Pensé en ese momento que ambas
noticias mencionaron a Libia, en el norte de África, y a Siria, en el occidente
de Asia, pero en ninguna se detuvieron a explicar el origen, el porqué. Así fue
como los conflictos de estos países se hicieron invisibles, sin importancia, como
si no se tratara de vidas humanas, de guerras cruentas, de coordenadas para los
libros de historia. Pero la mención a estas zonas ahora significaba algo porque
los migrados se veían como destructores de la tranquilidad de los hijos de
Europa. Y la nota siguiente, no sin antes ir a comerciales, mostró la
bienvenida alemana que les espera a estos seres que huyen: manifestantes que
dan miedo exigieron a sus autoridades, con golpes y gritos, que cerraran su
frontera a cualquiera que osara llegar.

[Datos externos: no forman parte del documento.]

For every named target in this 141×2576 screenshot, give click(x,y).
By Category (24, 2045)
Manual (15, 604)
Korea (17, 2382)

Un sociólogo consultado por el
noticiero dijo que esos manifestantes tenían mala memoria, y que el escenario
era idéntico al de hace 26 años, cuando cayó la Unión Soviética y Berlín tumbó
su muro para que los hermanos, antes separados, se pudieran abrazar.

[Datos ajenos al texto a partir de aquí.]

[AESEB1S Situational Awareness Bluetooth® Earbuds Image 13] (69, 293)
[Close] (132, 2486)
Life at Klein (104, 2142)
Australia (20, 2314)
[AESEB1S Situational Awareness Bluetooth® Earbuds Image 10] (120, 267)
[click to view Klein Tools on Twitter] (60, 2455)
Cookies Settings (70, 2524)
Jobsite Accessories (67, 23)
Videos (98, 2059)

La presentadora, de nombre alemán
y acento chileno, hizo una mueca de preocupación y le dio paso a la noticia
sobre otra frontera: Nicolás Maduro, presidente de Venezuela, hizo un muro de
púas entre el estado Táchira y Colombia, ahí en Cúcuta, Norte de Santander. Esa
frontera está a 590 kilómetros del lugar donde ahora vivo. Allí residen algunos
de mis amigos y familiares. Las explicaciones del noticiero nuevamente fueron
escasas: el gobernante de Venezuela dijo que se trataba de una medida
preventiva para restablecer el orden, la paz y la tranquilidad en sus
municipios. Pensé de inmediato en la queja repetida que escuché el fin de semana
pasado, cuando estuve en Cúcuta y compré galletas de chocolate y fresa, de puro
contrabando. Los colombianos me dijeron que la ola de robos, atracos y
asesinatos en la ciudad era por culpa de los venezolanos que habían llegado en
los últimos tiempos, no tenían trabajo y querían dinero fácil. Quise indagar
más por los venezolanos, mencionados como masa uniforme de migrados, y nadie me
supo aclarar nada. Eran fantasmas que habitaban Cúcuta y solo se los reconocía
por el acento cantado y, así me explicaron, por ir en grupos para robar más
fácilmente. La noticia de la DW sobre el cierre de la frontera era aséptica: la
voz en off concluyó que en los próximos días se sabría de las consecuencias de
esta decisión política.
Apagué el televisor y ya no pude
sacarme esas fronteras de la cabeza. Se nos sale de las manos poder hacer algo,
para que todos puedan huir libremente, para que nadie tenga que huir.